Binary Code Translator (Free) - Text to Binary
Binary is how computers store every letter, emoji and symbol you read, encoded as strings of ones and zeros. A binary translator lets you see that hidden layer and convert text both ways. This guide explains how text becomes binary, how to read it back, and how to use the Binary Code Translator to convert text to binary and binary to text. It supports full Unicode, is free and instant, and runs entirely in your browser so nothing you type is uploaded.
How text becomes binary
Computers store text as numbers. Each character is assigned a code point, and that number is written in binary, which is base 2 using only the digits 0 and 1. The classic mapping is ASCII, where each character fits in 8 bits (one byte). For example, the capital letter A has the code 65, which in 8-bit binary is 01000001.
Each bit position represents a power of two: 128, 64, 32, 16, 8, 4, 2 and 1 from left to right. Adding the positions that hold a 1 gives the character's number. For characters beyond basic English, such as accented letters and emoji, Unicode (usually encoded as UTF-8) uses more bytes, which is why a translator with full Unicode support can handle any text, not just plain English.
How to use the Binary Code Translator
It converts in both directions:
- Open the Binary Code Translator.
- To encode, type or paste your text and read the 8-bit binary output.
- To decode, paste binary (groups of bits separated by spaces) and read the text it spells out.
- Copy the result with one click.
Because it converts as you type, you see the binary update live, which makes it a great way to learn how characters map to bits.
Example: encoding a word
Here is how the letters in the word Hi map to 8-bit ASCII binary, and a few other common characters:
| Character | Decimal | 8-bit binary |
|---|---|---|
| H | 72 | 01001000 |
| i | 105 | 01101001 |
| A | 65 | 01000001 |
| a | 97 | 01100001 |
| 0 | 48 | 00110000 |
| (space) | 32 | 00100000 |
So Hi becomes 01001000 01101001. To decode, you reverse the process: read each 8-bit group as a number, then look up the character. Notice that uppercase and lowercase letters differ by exactly 32, a neat quirk of the ASCII layout.
Use cases for a binary translator
A binary translator is handy for:
- Learning and teaching how computers represent text.
- Computer science homework and exercises on number systems.
- Decoding a binary message in a puzzle, escape room or geocache.
- Creating a fun hidden message to share.
- Quickly checking the byte values behind a string while debugging.
For converting numbers between bases rather than text, the Number Base Converter handles binary, decimal, octal and hexadecimal, and for a different classic code the Morse Code Translator does dots and dashes.
Tips and common mistakes
Keep these in mind for clean conversions:
- Separate each byte with a space when decoding, so the tool knows where one character ends and the next begins.
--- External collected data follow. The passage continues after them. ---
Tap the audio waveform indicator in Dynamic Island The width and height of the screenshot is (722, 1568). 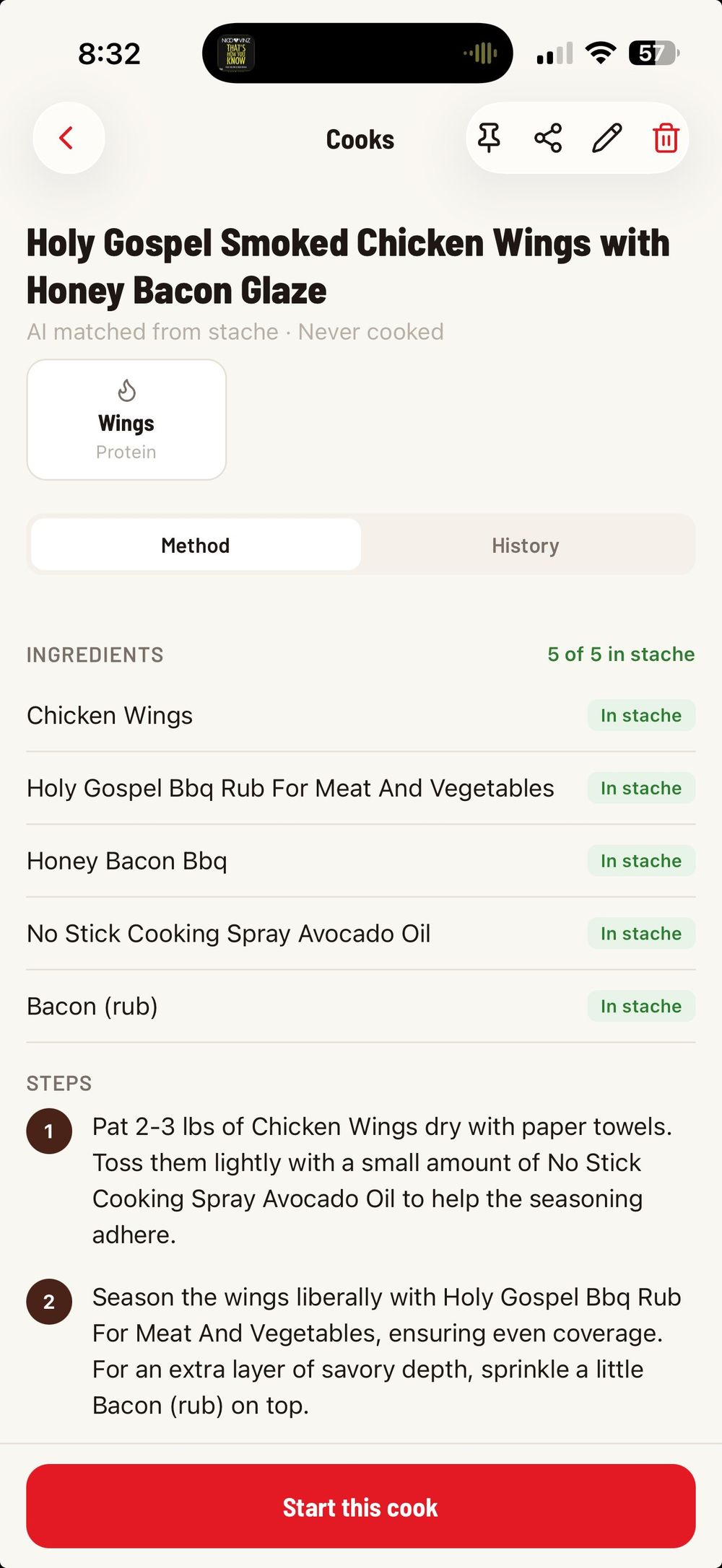(x=480, y=53)
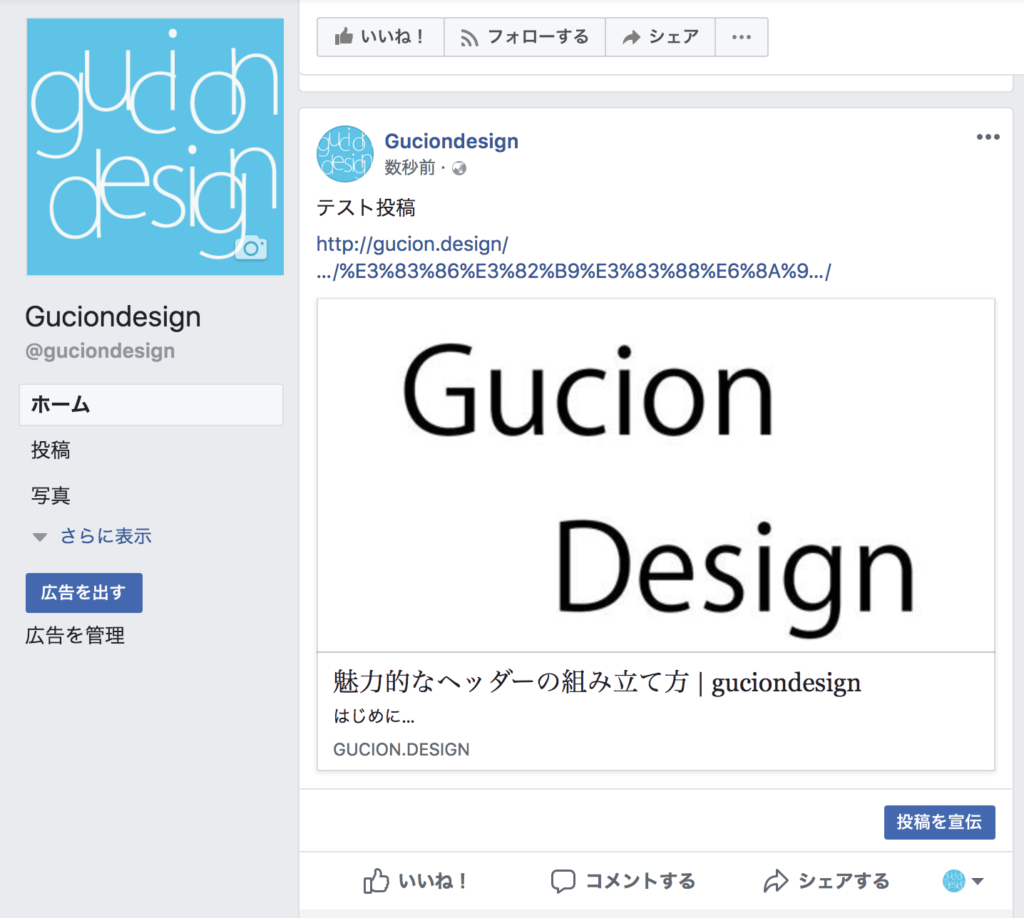The width and height of the screenshot is (1024, 918).
Task: Click シェアする under the post
Action: coord(826,881)
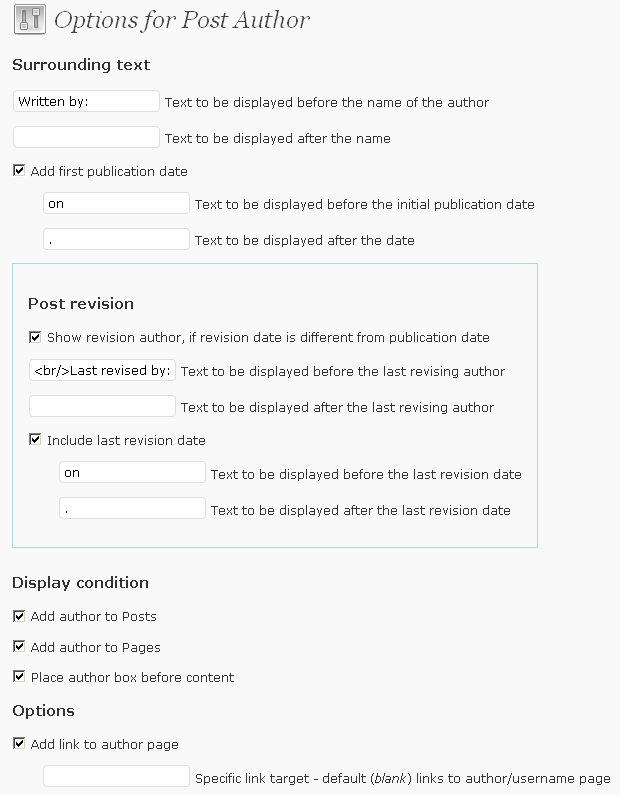
Task: Click the Post revision heading
Action: [x=81, y=304]
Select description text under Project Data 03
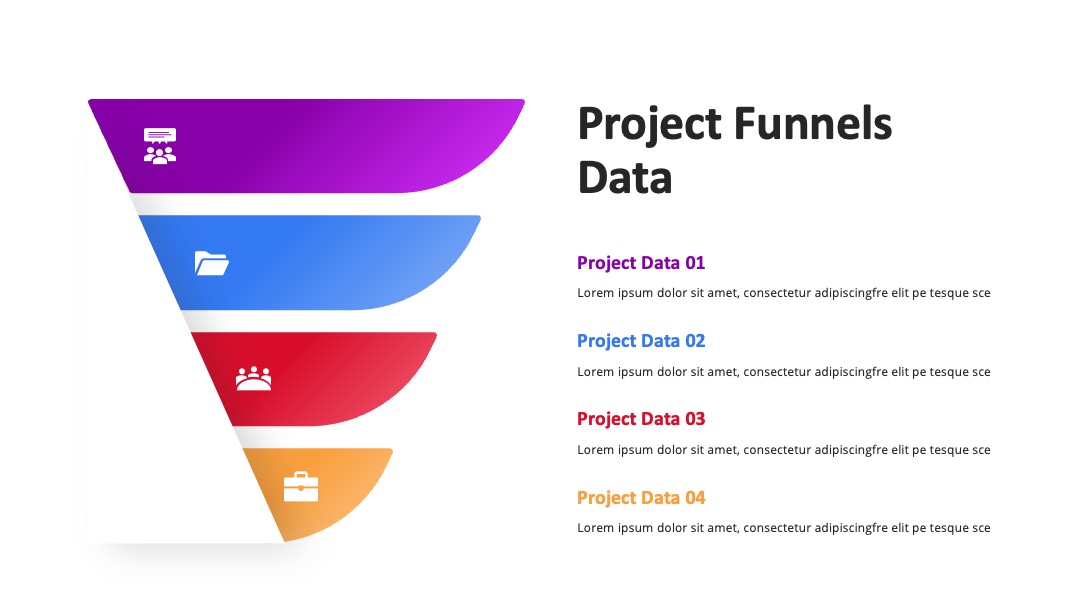 pos(784,450)
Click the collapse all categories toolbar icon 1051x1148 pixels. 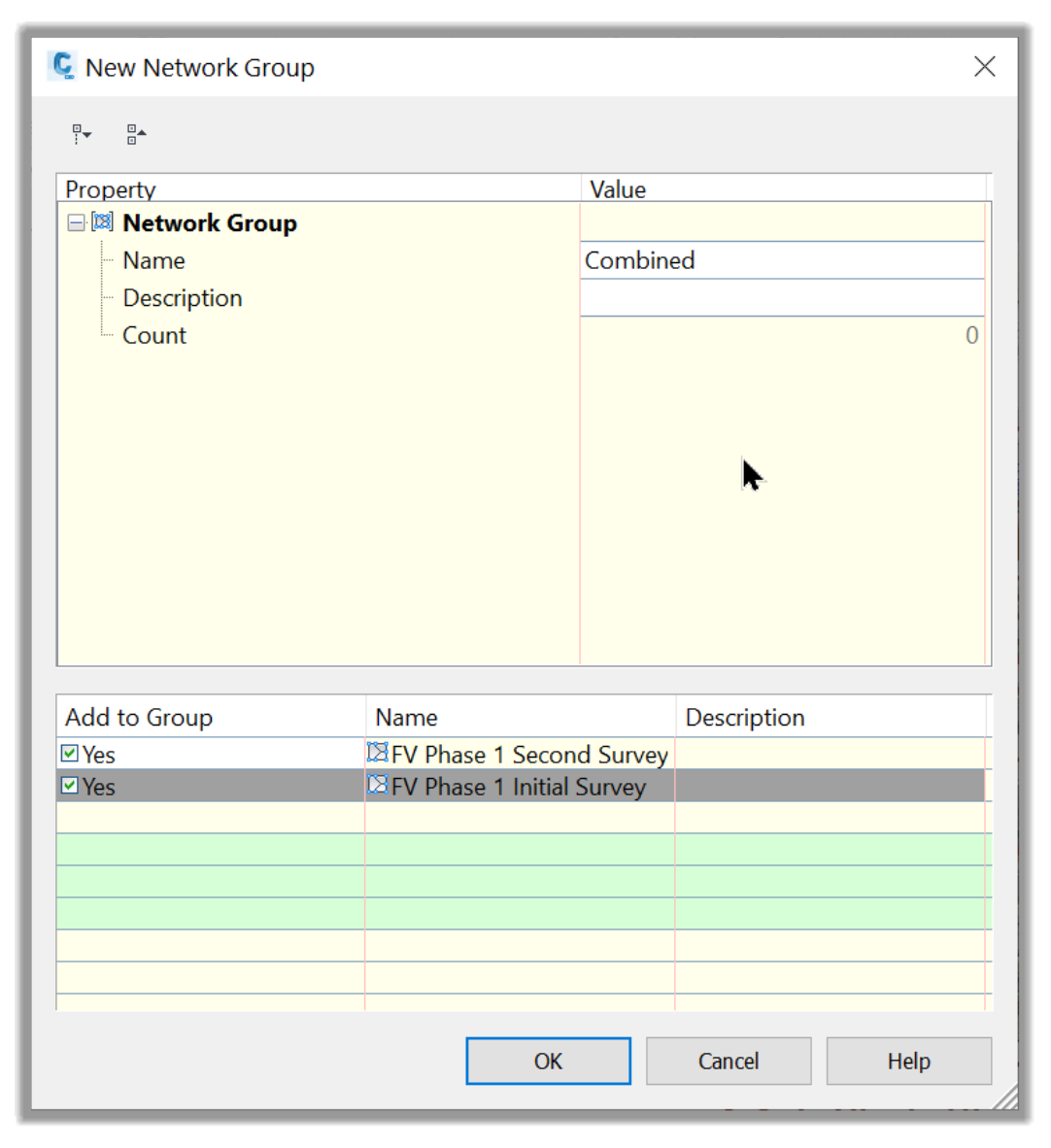pos(135,134)
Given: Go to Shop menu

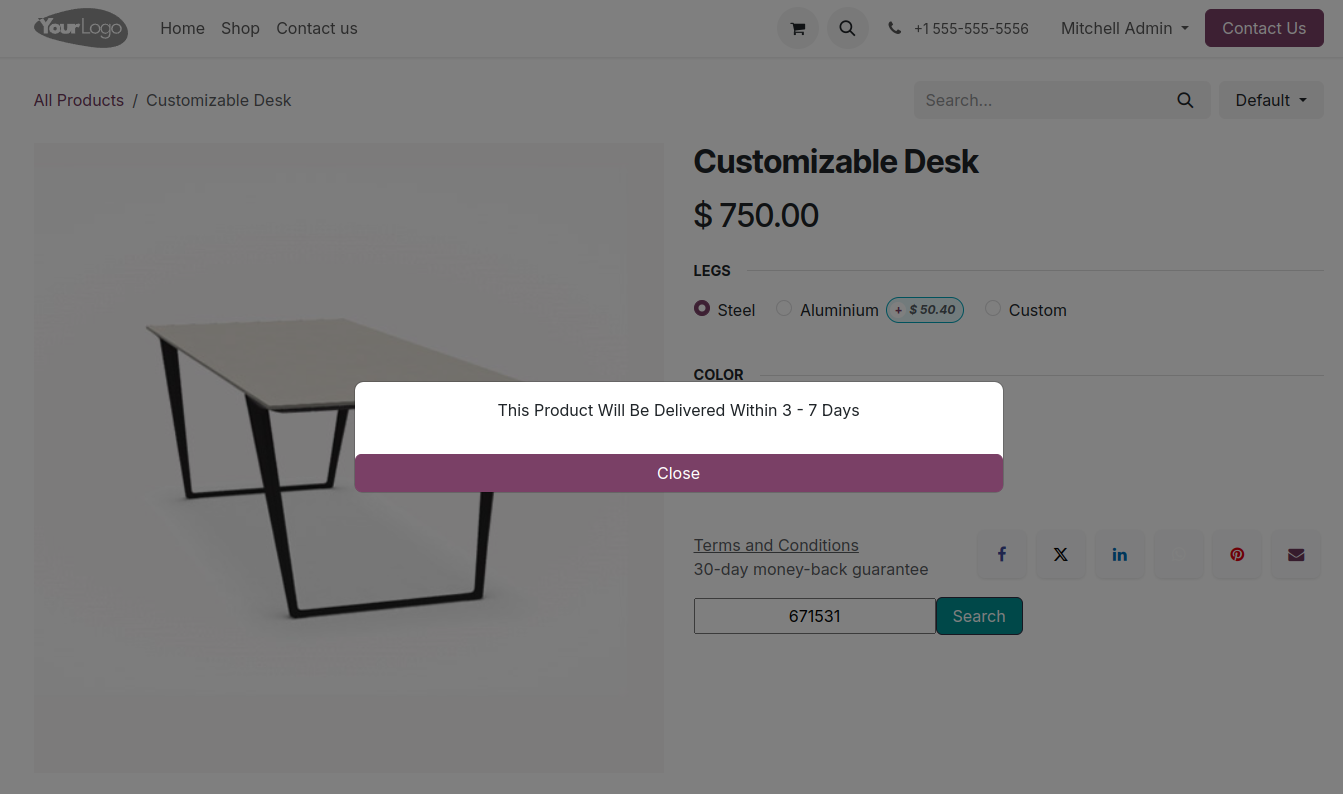Looking at the screenshot, I should click(240, 28).
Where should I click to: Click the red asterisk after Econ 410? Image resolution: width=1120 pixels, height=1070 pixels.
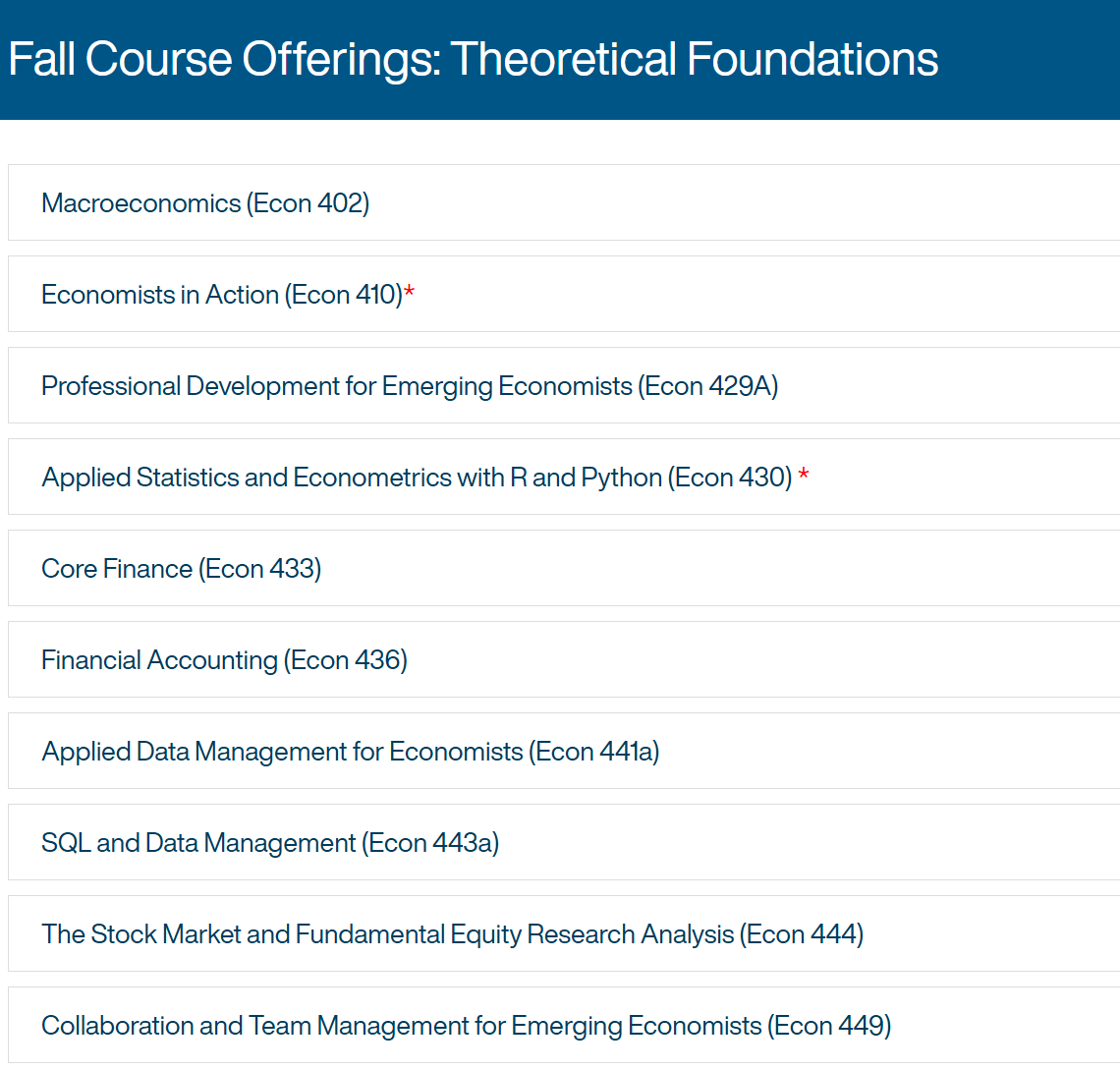(x=410, y=290)
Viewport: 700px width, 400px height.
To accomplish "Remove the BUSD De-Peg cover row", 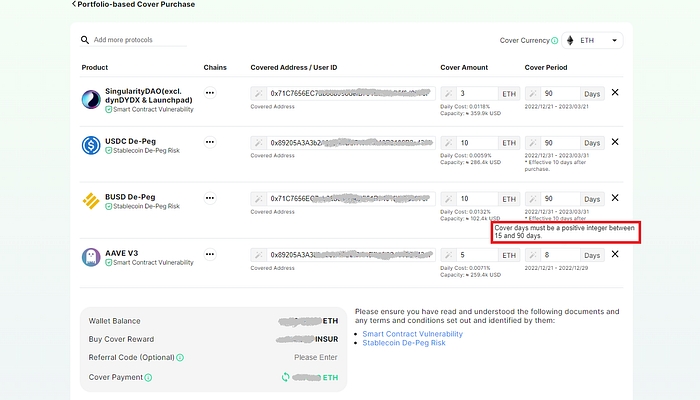I will tap(615, 198).
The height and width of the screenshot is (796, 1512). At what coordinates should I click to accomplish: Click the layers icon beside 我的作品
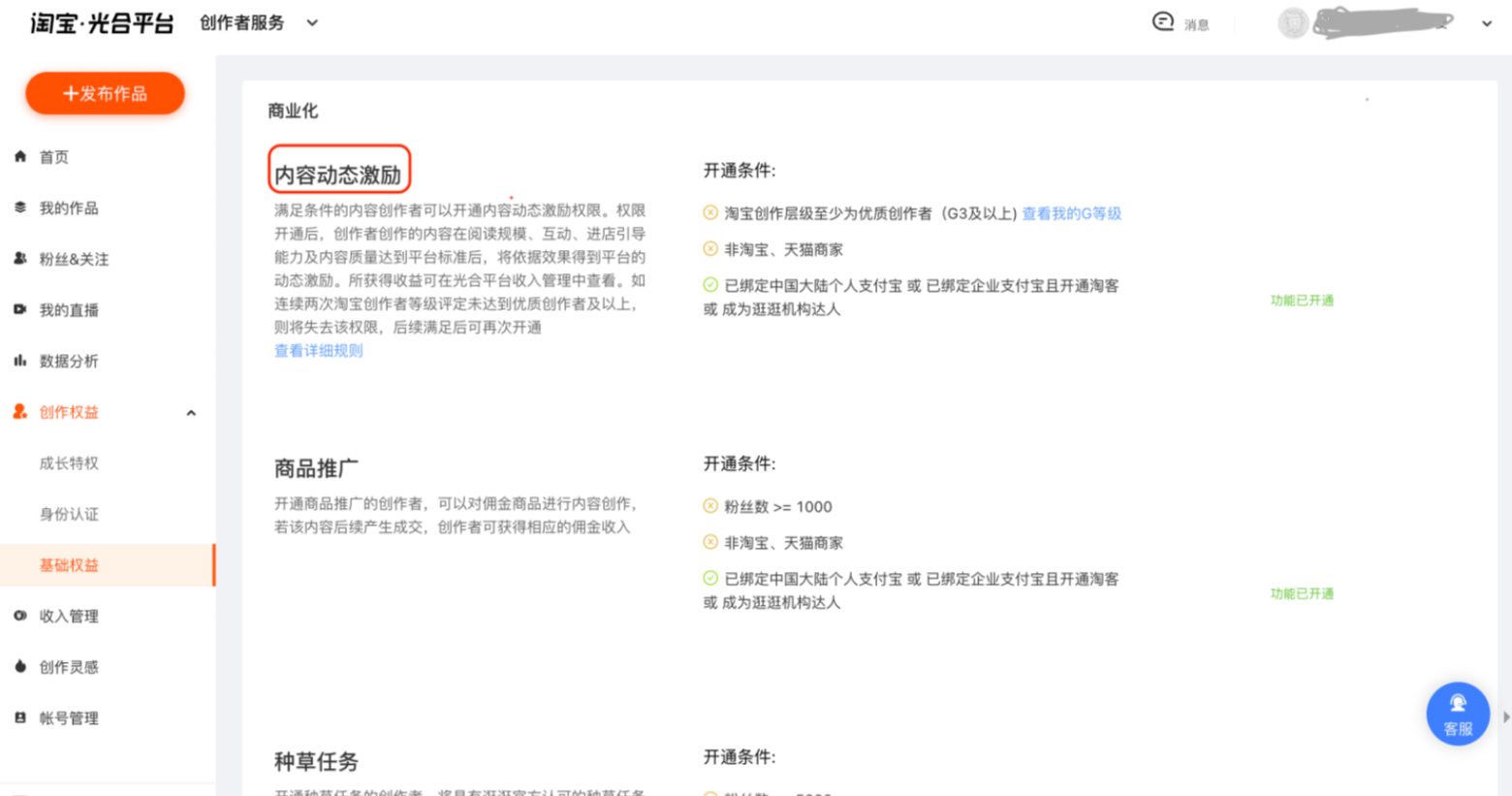20,207
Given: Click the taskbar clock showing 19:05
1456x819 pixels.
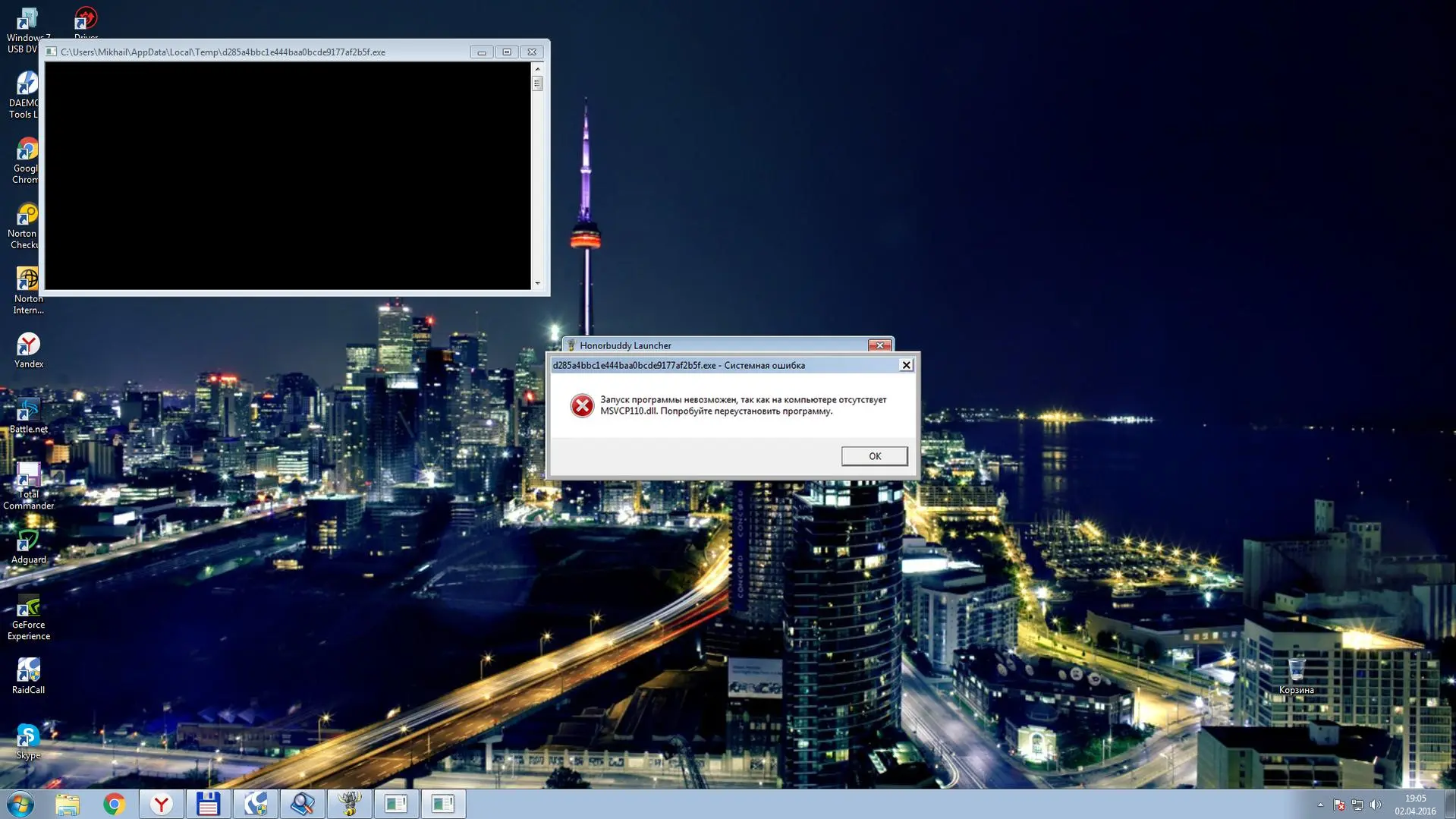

- Use 8 bits per character for standard ASCII. Missing or extra bits will shift the decoding.
- Remember that uppercase and lowercase are different characters with different codes.
- For emoji and accented letters, expect more than one byte per character, since Unicode needs the extra space.
The most common mistake is pasting binary with no spaces, which leaves the tool guessing where each character boundary falls.
Privacy: it all runs in your browser
The Binary Code Translator works entirely on your device. The text or binary you enter is converted locally in your browser and is never sent to a server, logged or stored. There is no account and no tracking.
That keeps your input private, makes the conversion instant, and lets it work offline once the page has loaded. Explore more free developer tools or the full tools library, all of which run in your browser the same way.
Try the tool from this guide
Binary Code Translator
Text to binary and binary to text.
Open Binary Code TranslatorFrequently asked questions
Is the Binary Code Translator free?
Yes. It is completely free with no sign-up and no limits. It converts text to binary and binary to text in any modern browser, on any device.
Does it support emoji and accented characters?
Yes. It supports full Unicode, so it can encode and decode emoji, accented letters and non-English scripts, not just plain English ASCII. Those characters simply use more than one byte.
Is my text uploaded anywhere?
No. The conversion runs entirely in your browser, so the text or binary you enter is never sent to a server, logged or stored. It stays private on your device.
How do I decode binary back into text?
Paste your binary into the tool with each 8-bit group separated by a space. The translator reads each group as a character code and shows the text it spells out.
Why is each character 8 bits?
Standard ASCII fits each character into 8 bits, which is one byte. Eight bits can represent 256 values, enough for the English alphabet, digits and common symbols. Unicode characters use additional bytes.